Zum Tätigkeitsbereich von Frau x gehörten:
· Ganzheitliche Kranken- und Altenpflege
· Pflegerische Beratung und Anleitung von Angehörigen
· Begleitung von Sterbenden
· Mitverantwortung für die Zusammenarbeit mit Hausärzte, Seelsorgern, Beratungsstellen und Krankenhäusern

Frau x zeigte in ihrem Arbeitsbereich großes Engagement im Umgang mit kranken und alten Menschen. Sie versorgte die ihr zugewiesenen und anvertrauten Patienten mit großer Hilfsbereitschaft, Zuwendung und Umsicht. Die Tätigkeiten der Grundpflege führte sie mit dem notwendigen Fachwissen sachgerecht unter Berücksichtigung des sozialen Umfeldes aus. Fachpflegerische Anleitung von Angehörigen war ihr ein Anliegen.

Frau x pflegte guten Kontakt zu den Hausärzten und Seelsorgern der Patienten in ihrem Pflegebereich. Sie besaß die Fähigkeiten, die zur Erfüllung der Aufgaben in der ambulanten Krankenpflege gehören. Durch ihr aufgeschlossenes Wesen erwarb sie sich schnell das Vertrauen der Patienten und deren Angehörigen.

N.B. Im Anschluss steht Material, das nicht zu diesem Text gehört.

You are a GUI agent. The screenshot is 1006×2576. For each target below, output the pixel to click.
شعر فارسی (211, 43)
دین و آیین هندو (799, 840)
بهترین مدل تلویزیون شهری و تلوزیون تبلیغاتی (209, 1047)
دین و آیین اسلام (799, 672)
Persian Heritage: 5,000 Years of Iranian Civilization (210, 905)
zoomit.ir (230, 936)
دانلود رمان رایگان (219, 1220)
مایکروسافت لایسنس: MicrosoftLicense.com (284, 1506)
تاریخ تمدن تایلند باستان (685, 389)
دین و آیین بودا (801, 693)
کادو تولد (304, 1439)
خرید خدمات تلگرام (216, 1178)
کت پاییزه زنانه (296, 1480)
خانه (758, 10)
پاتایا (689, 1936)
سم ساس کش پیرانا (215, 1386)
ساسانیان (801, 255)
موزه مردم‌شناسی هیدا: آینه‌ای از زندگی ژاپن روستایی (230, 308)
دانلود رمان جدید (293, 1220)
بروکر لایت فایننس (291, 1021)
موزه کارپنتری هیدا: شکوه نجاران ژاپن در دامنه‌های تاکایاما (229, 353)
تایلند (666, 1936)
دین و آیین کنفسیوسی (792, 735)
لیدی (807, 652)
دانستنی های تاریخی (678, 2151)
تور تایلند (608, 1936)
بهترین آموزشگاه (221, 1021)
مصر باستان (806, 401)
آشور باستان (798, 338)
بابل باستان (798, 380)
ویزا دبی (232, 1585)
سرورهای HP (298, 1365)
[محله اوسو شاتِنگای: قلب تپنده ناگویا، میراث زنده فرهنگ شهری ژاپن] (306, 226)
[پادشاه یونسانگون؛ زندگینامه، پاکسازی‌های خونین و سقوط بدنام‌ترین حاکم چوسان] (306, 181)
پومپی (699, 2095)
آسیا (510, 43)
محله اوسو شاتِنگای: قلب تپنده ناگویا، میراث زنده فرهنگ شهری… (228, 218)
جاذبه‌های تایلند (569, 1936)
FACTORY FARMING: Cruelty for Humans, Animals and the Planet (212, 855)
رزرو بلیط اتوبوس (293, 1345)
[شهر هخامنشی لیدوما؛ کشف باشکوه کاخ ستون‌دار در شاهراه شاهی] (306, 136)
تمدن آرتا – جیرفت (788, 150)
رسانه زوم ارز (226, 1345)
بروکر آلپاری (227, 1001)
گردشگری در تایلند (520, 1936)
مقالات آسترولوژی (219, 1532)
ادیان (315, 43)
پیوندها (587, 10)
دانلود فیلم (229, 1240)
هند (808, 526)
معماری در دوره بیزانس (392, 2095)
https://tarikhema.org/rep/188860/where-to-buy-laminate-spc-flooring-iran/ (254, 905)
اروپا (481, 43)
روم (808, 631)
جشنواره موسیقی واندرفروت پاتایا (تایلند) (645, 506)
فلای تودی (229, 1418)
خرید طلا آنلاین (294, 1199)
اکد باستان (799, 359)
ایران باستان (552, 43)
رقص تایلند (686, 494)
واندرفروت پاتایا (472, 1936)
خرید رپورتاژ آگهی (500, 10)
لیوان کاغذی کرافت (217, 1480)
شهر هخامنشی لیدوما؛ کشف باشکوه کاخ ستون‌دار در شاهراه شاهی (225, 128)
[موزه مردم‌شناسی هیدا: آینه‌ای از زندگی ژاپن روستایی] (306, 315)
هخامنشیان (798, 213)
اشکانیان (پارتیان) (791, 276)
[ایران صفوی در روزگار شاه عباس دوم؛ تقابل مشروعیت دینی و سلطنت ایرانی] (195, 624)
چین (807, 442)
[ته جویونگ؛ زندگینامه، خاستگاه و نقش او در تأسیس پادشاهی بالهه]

Im Mitarbeiterkreis zeigt sie sich stets teamfähig, kollegial und hilfsbereit, besonders bei der Überbrückung personeller Engpässe.

Frau x beendet ihre Tätigkeit auf eigenen Wunsch zum 31.3.2009.

Wir danken Frau x für ihre Mitarbeiter in der Gemeindekrankenpflege unserer x-Sozialstation und wünschen ihr für die Zukunft alles Gute und Gottes Segen.“

Zur Beurteilung diese Zeugnisses führe ich an, dass ich jahrelang bei dem kirchlichen Träger eine 75 %-Tätigkeit ausgeführt habe, aber offiziell nur als 50%-Kraft eingestellt war und so auch nur bezahlt worden bin. Im Januar 2008 habe ich mittels Rechtsanwalt in einem Vorverfahren vor einem Arbeitsgericht gegen den Direktor (Unterzeichner des Arbeitsvertrages) des Trägers die Ausbezahlung der Mehrarbeit erzwungen. Der direkte Dienstvorgesetzte wurde in diesem Zusammenhang im Herbst 2008 getauscht, sodass mich mein jetziger unmittelbarer Dienstvorgesetzte nur ca. ½ Jahr kennt. Er hat sich in dieser Zeit sehr zufrieden mit meinem Arbeitsleistungen gezeigt, während der Direktor und seine Abteilungsleiterin nach dem Gerichtsverfahren unverhohlen eine Kündigung meinerseits wünschten. Die Kündigung erfolgte dann auch auf eigenen Wunsch, da der oben beschriebene Missstand zischen Arbeitszeit und Entlohnung auch nach dem Gerichtsverfahren in 2008/2009 weiter fortgeführt wurde.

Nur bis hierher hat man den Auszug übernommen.